Posted in ruby Quick git add, commit, push, and deploy

Matt Sears | Aug 11, 2008

Last week, I was preparing a presentation and found myself doing a lot of quick fixes and deployments to prepare a web application for a demonstration. I thought instead of running the following four commands each time:

    git add .
    git commit -a -m 'A description of the change'
    git push
    cap production deploy

It would be nice if I could do all of the above with just one command. So I created this shell script:


push() {

  # Defaults
  MINLEN=25
  DIRTY=false
  DEPLOY="production deploy"
  REMOTE_REPO = "origin master"

  # Check if we have any untracked files
  if git status | grep -q "modified:"
  then
     DIRTY=true
  fi

  # Make sure there is a message with the commit
  if [ -z "$1" ] && (test $DIRTY == true)
  then
    echo "You must specify a message with your commit"
    return
  elif [ ${#1} -lt $MINLEN ] && (test $DIRTY == true)
  then
    echo "Your message must have at least $MINLEN letters."
  return
  fi

  # Commit all the changes by default
  if (test $DIRTY == true)
  then
     echo "Adding new files to Git repository"
     git add .

     echo "Commiting to local Git repository"
     git commit -a -m "$1"

     # Push changes if a remote repository exists
     if git remote | grep -q "origin"
     then
        echo "Pushing changes to remote repository"
        git push $REMOTE_REPO
     fi
  fi

  # Deploy changes via Capistrano
  if ls | grep -q Capfile
  then
     cap $DEPLOY
  fi
}

The push function will first check to make sure you supplied a description if any recent changes were made. Second, it will commit all the code and push it to the remote repository (if one exists).

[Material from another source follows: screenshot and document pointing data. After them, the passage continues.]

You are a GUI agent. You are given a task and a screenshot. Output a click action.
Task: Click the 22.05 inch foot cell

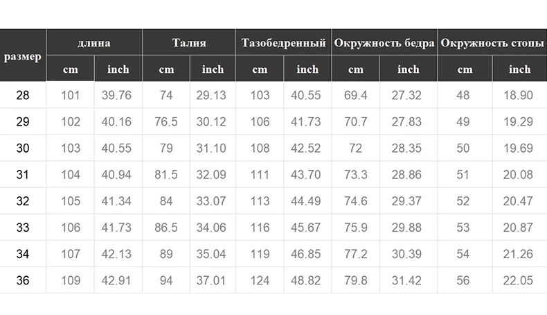pos(519,280)
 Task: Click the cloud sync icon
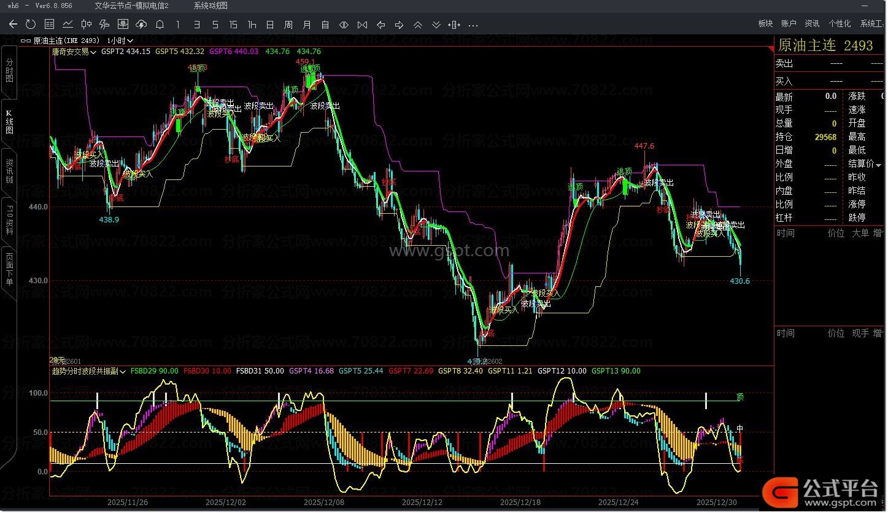pos(141,25)
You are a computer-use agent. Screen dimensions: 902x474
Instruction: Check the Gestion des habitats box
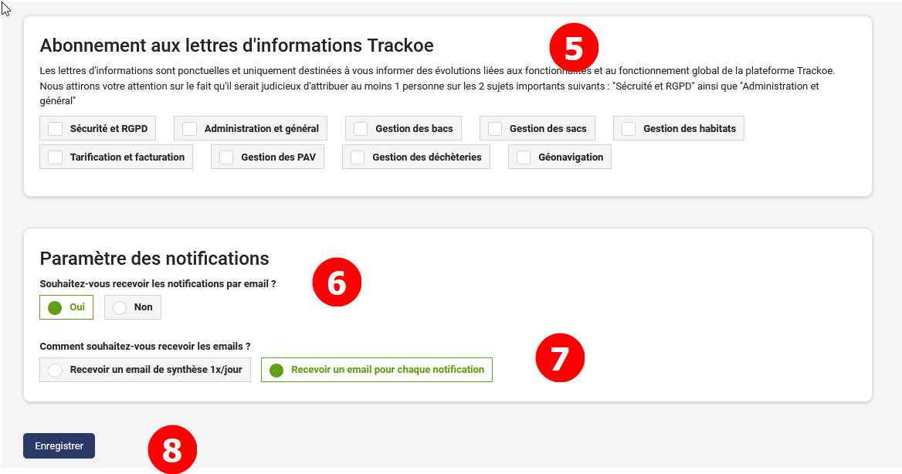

If none of the code was modified or added, it will skip the Git commands and simply run the Capistrano deploy command and not require a description for the changes.

To use this script, copy and paste the above function to the end of your ~/.bash_profile file. To run it, simply run the ‘push’ command.

push "The description for the committed changes."

That’s it! All the code is added, commited, pushed, and deployed.